• _Input material_
* * * * * * *
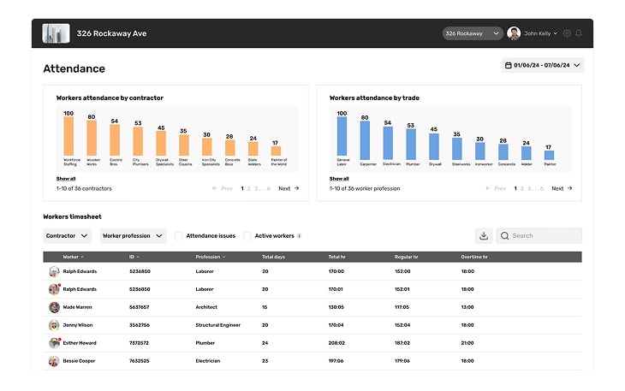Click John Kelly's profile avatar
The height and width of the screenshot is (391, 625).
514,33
* * * * * * *
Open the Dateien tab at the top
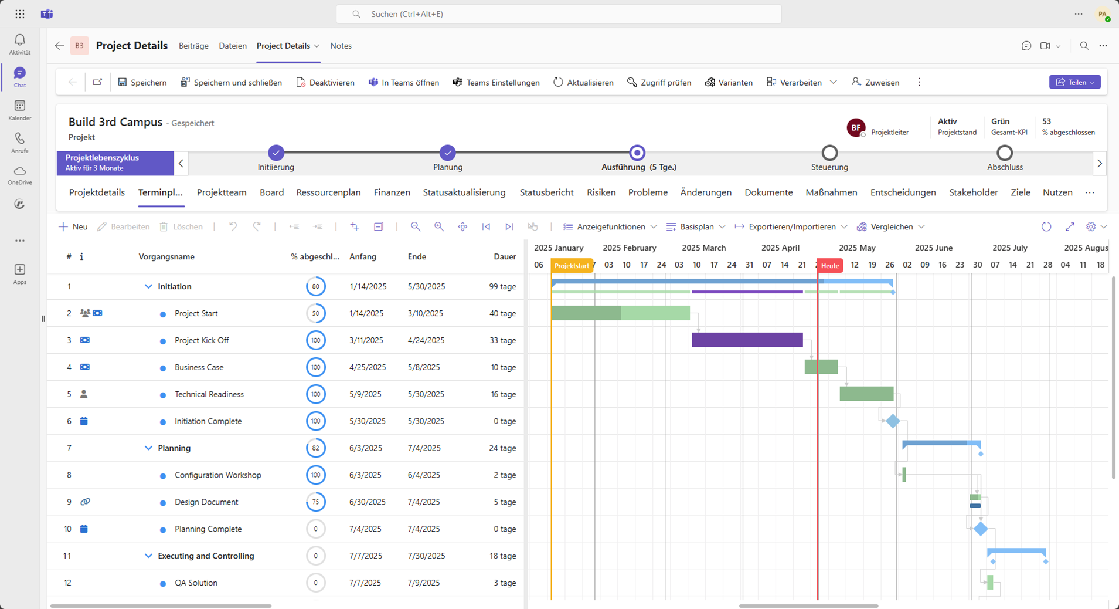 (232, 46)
* * * * * * *
• _Exercise aim_
Pick out and copy every line of the records that contains the word "screenshot". Uppercase and lowercase letters must match.

• _Expected output_
The height and width of the screenshot is (391, 625).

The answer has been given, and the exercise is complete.